0
votes

I have an Apollo GraphQL client running in react native. It connects to a lambda instance running graphQL. My problem is that I am trying to send a mutate request to the server (have not setup queries yet), and the server is getting the following and declaring a syntax error(Expected Name, found String \"operationName\").

When I was testing the graphQL server, the requests looked like the ones specified below. Is Apollo Client not formatting the requests properly (if so why not) or is it functioning as intended?

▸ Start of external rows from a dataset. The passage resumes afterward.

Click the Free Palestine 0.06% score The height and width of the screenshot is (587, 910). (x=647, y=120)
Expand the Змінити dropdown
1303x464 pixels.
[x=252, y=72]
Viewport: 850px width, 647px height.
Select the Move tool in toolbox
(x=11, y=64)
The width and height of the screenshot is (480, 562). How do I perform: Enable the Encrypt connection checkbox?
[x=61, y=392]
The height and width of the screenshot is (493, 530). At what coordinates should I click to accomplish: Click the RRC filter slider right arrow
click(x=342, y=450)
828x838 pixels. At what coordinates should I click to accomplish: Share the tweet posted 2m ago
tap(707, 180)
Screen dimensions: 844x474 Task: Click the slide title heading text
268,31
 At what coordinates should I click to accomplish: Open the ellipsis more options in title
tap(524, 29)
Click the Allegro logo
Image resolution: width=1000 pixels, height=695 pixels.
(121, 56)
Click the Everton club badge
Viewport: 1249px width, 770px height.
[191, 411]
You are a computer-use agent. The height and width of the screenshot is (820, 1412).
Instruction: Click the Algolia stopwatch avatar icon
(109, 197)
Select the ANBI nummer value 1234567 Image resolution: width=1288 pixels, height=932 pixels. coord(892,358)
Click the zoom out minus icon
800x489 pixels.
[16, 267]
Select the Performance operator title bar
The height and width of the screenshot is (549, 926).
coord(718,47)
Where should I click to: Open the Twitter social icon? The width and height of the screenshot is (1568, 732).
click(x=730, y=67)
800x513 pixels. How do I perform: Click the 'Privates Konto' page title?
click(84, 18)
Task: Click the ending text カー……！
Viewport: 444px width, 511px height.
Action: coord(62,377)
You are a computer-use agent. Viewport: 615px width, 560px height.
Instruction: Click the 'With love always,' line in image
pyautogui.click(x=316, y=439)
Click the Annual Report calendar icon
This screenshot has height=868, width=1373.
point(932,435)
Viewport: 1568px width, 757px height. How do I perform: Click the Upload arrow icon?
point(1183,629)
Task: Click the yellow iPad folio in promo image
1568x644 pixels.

Body sent from Apollo client to graphQL lambda:

{
"operationName": "createUser",
"variables": {
    "firstName": "Jane",
    "lastName": "Doe",
    "email": "[email protected]",
    "username": "jane_doe.com",
    "provider": "none"
    "jwt": "none"
},
"query": "mutation createUser($firstName: String!, $lastName: String!, $email: String!, $username: String!, $provider: String, $jwt: String!) { 
createUser(firstName: $firstName, lastName: $lastName, email: $email, username: $username, provider: $provider, jwt: $jwt) {
    createdAt
    __typename
}
}"}

A Normal request that works from Postman.

mutation {
  createUser(firstName: "Jane", lastName: "Doe", email: "[email protected]", username: "jane_doe.com", jwt: "none", provider: "none") {
    firstName
  }
}

Code from react-native app

// The mutation in the render function
<Mutation mutation={createUserMutation}>
  {(createUser, error) => {
    console.log('error-----------', error);
    // If there is an error throw the error
    if (error) {
      console.log('error----------', error);
    }
    if (createUser) {
      // If the response has data load the response data via the createPlayer property.
      return (
        <LoginButton
          onPress={() => {
            this.signIn(createUser);
          }}
        />
      );
    }

    // By default it is loading the result so just return loading...
    return <Text>Loading...</Text>;
  }}
</Mutation>

// The signin function called when the user presses the login button
async signIn(createUser) {
  ...
  try {
    Auth.signIn(un, password)
      .then(data => {
        ...
        this.createUserFunc(
          createUser,
          'Jane',
          'Doe',
          '[email protected]',
          'jane_doe.com',
          'none',
          'none'
        );
   }
   ...
}

// The create user function called from the signin function
createUserFunc = (func, firstName, lastName, email, username, provider, jwt) => {
  const newUser = {
    firstName,
    lastName,
    email,
    username,
    provider,
    jwt,
  };
  func({variables: newUser});
};

// The gql syntax mutation
const createUserMutation = gql`
  mutation createUser(
    $firstName: String!
    $lastName: String!
    $email: String!
    $username: String!
    $provider: String
    $jwt: String!
  ) {
    createUser(
      firstName: $firstName
      lastName: $lastName
      email: $email
      username: $username
      provider: $provider
      jwt: $jwt
    ) {
      createdAt
    }
  }
`;
1
Does the same mutation work if you send it through a different client like GraphiQL, GraphQL Playground, Postman or Altair (or just a plain curl command)? If the request doesn't work regardless of client, that would point at a problem with the server not the client.Daniel Rearden
@DanielRearden Thanks for the info. I didn't know that there were tools like GraphiQL out there. I figured out the problem is with the server... Now to investigate...Reid
Ahh... More things are becoming clear. A GQL POST request is formatted far differently than a GET request. My server side relies on me sending GET formatted requests (although in Postman, I was posting). Now to figure out how to make my server interpret POST formatted GQLReid
If you're not already, I would suggest implementing your endpoint using apollo-server-lambda rather than trying to work with the core library directly.Daniel Rearden
@DanielRearden I got it working right with apollo-server-lambda. So much easier than using the core library! Thank you so much!!!Reid

1 Answers

2
votes

Most GraphQL servers that accept requests over HTTP are listening to two different types of content (indicated with the Content-Type header): application/graphql and application/json. You server seems to only listen to requests with a application/graphql body.

The problem with Content-Type: application/graphql is that GraphQL execution consist out of up to three parameters that can be supplied by the client:

  1. The query (required)
  2. The variable values of the query
  3. The operation name

This enables query documents to be entirely static. But if the content of the request is only the GraphQL query, the other parameters need to go somewhere else. In theory they could be supplied as GET parameters but usually all clients use the JSON format to supply all three as outlined here.

As Daniel has pointed out you can use a GraphQL server implementation for your framework/technology of choice to handle that for you. Alternatively you would have to react to the header of the request yourself (which could be a good exercise but you are probably going to miss an edge case that the library authors have thought of).